Data from: Species and phylogenetic nomenclature
Cellinese, Nico; Baum, David A.; Brent, Mishler D.; Mishler, Brent D. (2012), Data from: Species and phylogenetic nomenclature, Dryad, Dataset, https://doi.org/10.5061/dryad.sr2hd7md
The motivation for the development of phylogenetic nomenclature (originally called “phylogenetic taxonomy”) was to allow biological classification (or “systematization”) to represent phylogenetic relationships, and to embody important principles such as “the untenability of paraphyletic groups” (de Queiroz and Gauthier 1990). From this starting point de Queiroz and Gauthier developed a creative new basis for systematization in which the entities are not ranked taxa but clades (de Queiroz and Gauthier 1990, 1992, 1994; de Queiroz 1992, 1994). Instead of attaching names to taxa by reference to a type and a rank, as in traditional biological nomenclature, phylogenetic nomenclature labels taxa by the use of multiple “specifiers” – specimens or apomorphic traits that unambiguously refer to a particular monophyletic taxon. The subsequent development of phylogenetic nomenclature included formation of a scholarly society, the International Society for Phylogenetic Nomenclature, and development of a formal Code, the PhyloCode (http://www.phylocode.org), that is now in final preparation for publication at University of California Press.
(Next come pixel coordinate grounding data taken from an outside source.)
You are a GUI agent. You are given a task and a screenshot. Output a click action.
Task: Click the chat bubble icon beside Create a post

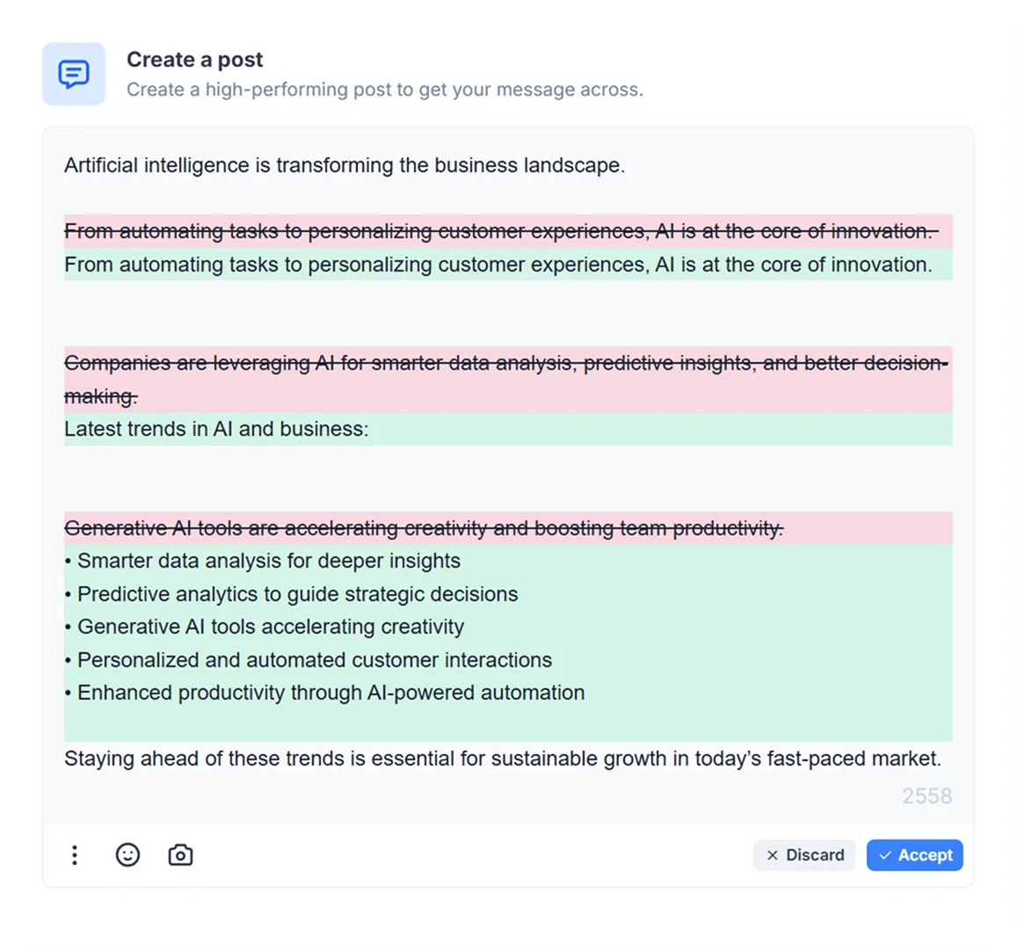pos(74,74)
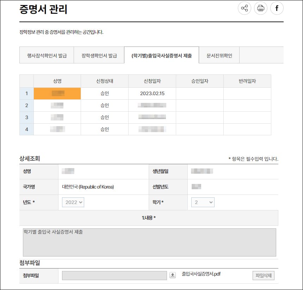This screenshot has width=303, height=290.
Task: Select row 2 of the certificate table
Action: tap(57, 105)

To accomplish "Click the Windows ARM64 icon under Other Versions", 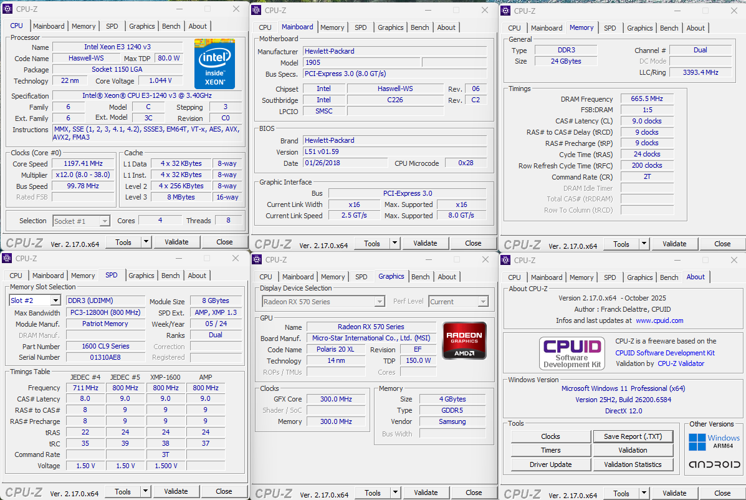I will pos(714,441).
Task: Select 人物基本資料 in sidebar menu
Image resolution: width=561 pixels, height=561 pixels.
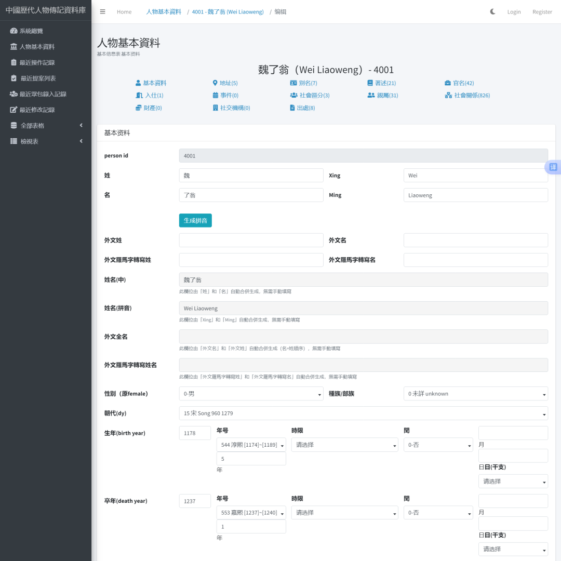Action: point(37,47)
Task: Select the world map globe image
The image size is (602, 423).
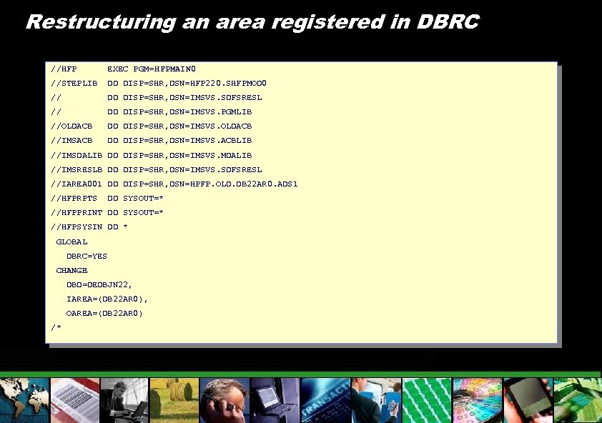Action: [x=24, y=400]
The hope for many phylogenetic systematists was for a new system of nomenclature that would firmly connect taxonomy to phylogeny and would allow for more stable ways to name the many significant clades that make up the Tree of Life. However, a major challenge for the development of the PhyloCode has been the treatment of species. We argue in this paper that the approach taken to species in the PhyloCode is at odds with the motivations that drove many to support phylogenetic nomenclature and that these problems should be fixed before the PhyloCode is published and officially implemented.